Thursday, August 29, 2013

Let's Geek Out!!


Neurology is rolling right along. Yesterday I was basically one-on-one with my attending because my partner took two (yes TWO hours) to see and write a report on a patient who is for all intents and purposes braindead. I have many questions...but moving along. The first patient had an array of symptoms that were fascinating to observe as a student. He had a present Babinski sign on the L, a L ankle clonus, and diminished L knee reflex. I became unnecessarily excited when I observed the Babinski: "Um, doctor, I think this is an upgoing Babinski. Do you want to verify?" I was indeed! Same with the clonus. I didn't see it, but felt the ankle jerk an extra time after the initial reflex, which I initially didn't think anything of, but after a second I asked the doctor to verify that as well, and indeed, I was paying close attention! Go me??
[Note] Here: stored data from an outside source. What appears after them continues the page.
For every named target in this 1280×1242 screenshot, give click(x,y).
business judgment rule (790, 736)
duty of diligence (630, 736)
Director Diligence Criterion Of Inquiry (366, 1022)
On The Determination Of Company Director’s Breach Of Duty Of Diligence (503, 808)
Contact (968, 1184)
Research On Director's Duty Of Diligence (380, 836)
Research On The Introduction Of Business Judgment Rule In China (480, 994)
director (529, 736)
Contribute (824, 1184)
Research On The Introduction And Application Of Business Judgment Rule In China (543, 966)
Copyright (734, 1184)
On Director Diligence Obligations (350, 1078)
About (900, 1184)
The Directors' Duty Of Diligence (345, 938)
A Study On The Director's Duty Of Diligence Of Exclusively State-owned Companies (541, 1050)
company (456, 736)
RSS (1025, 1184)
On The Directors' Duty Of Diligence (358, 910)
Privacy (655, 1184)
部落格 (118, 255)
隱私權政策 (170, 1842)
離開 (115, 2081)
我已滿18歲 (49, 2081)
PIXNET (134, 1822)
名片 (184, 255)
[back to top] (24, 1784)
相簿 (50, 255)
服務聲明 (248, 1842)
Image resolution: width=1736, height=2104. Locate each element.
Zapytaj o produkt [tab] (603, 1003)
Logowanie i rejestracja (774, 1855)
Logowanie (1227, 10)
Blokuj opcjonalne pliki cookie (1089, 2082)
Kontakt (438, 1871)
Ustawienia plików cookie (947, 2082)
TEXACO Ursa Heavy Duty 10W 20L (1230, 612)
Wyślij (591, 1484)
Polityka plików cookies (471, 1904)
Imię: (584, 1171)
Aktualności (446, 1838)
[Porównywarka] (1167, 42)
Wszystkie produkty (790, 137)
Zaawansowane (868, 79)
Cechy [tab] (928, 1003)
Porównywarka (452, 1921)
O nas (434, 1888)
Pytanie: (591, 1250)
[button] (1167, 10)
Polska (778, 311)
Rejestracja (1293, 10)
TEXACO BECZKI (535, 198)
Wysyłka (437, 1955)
Later, we had a patient who has a history of thrombotic thrombocytopenic pupura. She had significant neurological damage. She had a rubral tremor, and noticeable cognitive impairment. Getting her to do Serial 3's (1, 4, 7, 10, 13...etc), you'd think I was asking her to do quantum mechanics. So all in all the doctor said I did very well with those cases.

Fast forward to today. We had a patient come in who on top of being hard of hearing didn't speak English as her first language (not unusual). We knew ahead of time that she had a pontine lesion, so the attending asked us to pay special attention to her cranial nerves. I noticed what I found out to be square wave jerks in her eyes. The doctor did not notice that immediately while my partner was doing the exam, and appreciated me calling it to his attention. Also this morning we had a patient who was known to the doctor. He had me examine her cold and to find her abnormality. I correctly diagnosed her problem as an ulnar nerve neuropathy. She had a noticeable left palpebrae that wasn't equal to the right, and I noticed she also had a slight left-sided mouth droop while the doctor was addressing a sensory complaint in her arm. I was able to bring that to his attention. I felt unnecessarily accomplished, and totally geeked out. 

I'll leave with some awesomely bad jokes from my attending:

Did you hear about the Invisible man ? He married an invisible woman. Their kids aren't much to look at.



Disgruntled patient who just happens to be an NRA member: "If another doctor tells me there's nothing wrong with me I'll kill him."
Doc: "There's definitely something wrong with you."